MOVE BEFORE YOU ARE READY

Most people wait too long to go into action, generally out of fear. They want more money or better circumstances. You must go the opposite direction and move before you think you are ready. It is as if you are making it a little more difficult for yourself, deliberately creating obstacles in your path. But it is a law of power that your energy will always rise to the appropriate level. When you feel that you must work harder to get to your goal because you are not quite prepared, you are more alert and inventive. This venture has to succeed and so it will.

This has been the way of powerful people from ancient to modern times. When Julius Caesar was faced with the greatest decision of his life—whether to move against Pompey and initiate a civil war or wait for a better moment—he stood at the Rubicon River that separated Gaul from Italy, with only the smallest of forces. Although it seemed insanity to his lieutenants, he judged the moment right. He would compensate for the smallness of his troops with their heightened morale and his own strategic wits. He crossed the Rubicon, surprised the enemy, and never looked back.

When Barack Obama was contemplating a run for president in 2006, almost everyone advised him to wait his turn. He was too young, too much of an unknown. Hillary Clinton loomed over the scene. He threw away all their conventional wisdom and entered the race. Because everything and everyone was against him, he had to compensate with energy, superior strategy, and organization. He rose to the occasion with a masterful campaign that turned all of its negatives into virtues—his inexperience represented change, etc.

Remember: as Napoleon said, the moral is to the physical as three to one—meaning the motivation and energy levels you or your army bring to the encounter have three times as much weight as your physical resources. With energy and high morale, a human can overcome almost any obstacle and create opportunity out of nothing.

Reversal of Perspective

In modern usage, “opportunist” is generally a derogatory term that refers to people who will do anything for themselves. They have no core values beyond promoting their own needs. They contribute nothing to society. This, however, is a misreading of the phenomenon and stems from an age-old elitism that wants to see opportunities kept as privileges for a powerful few. Those from the bottom who dare to promote themselves in any way are seen as Machiavellian, while those already on the top who practice the same strategies are merely smart and resourceful. Such judgments are a reflection of fear.

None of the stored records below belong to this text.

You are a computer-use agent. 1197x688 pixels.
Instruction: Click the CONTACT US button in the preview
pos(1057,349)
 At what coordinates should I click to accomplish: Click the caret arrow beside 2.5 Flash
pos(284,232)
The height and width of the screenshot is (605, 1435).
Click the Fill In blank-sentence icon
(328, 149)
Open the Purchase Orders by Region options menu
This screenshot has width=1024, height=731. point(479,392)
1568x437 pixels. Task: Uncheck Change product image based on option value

Opportunism is in fact a great art that was studied and practiced by many ancient cultures. The greatest ancient Greek hero of them all, Odysseus, was a supreme opportunist. In every dangerous moment in his life, he exploited some weakness his enemies left open to trick them and turn the tables. The Greeks venerated him as one who had mastered life’s shifting circumstances. In their value system, rigid, ideological people who cannot adapt, who miss all opportunities, are the ones who deserve our scorn—they inhibit progress.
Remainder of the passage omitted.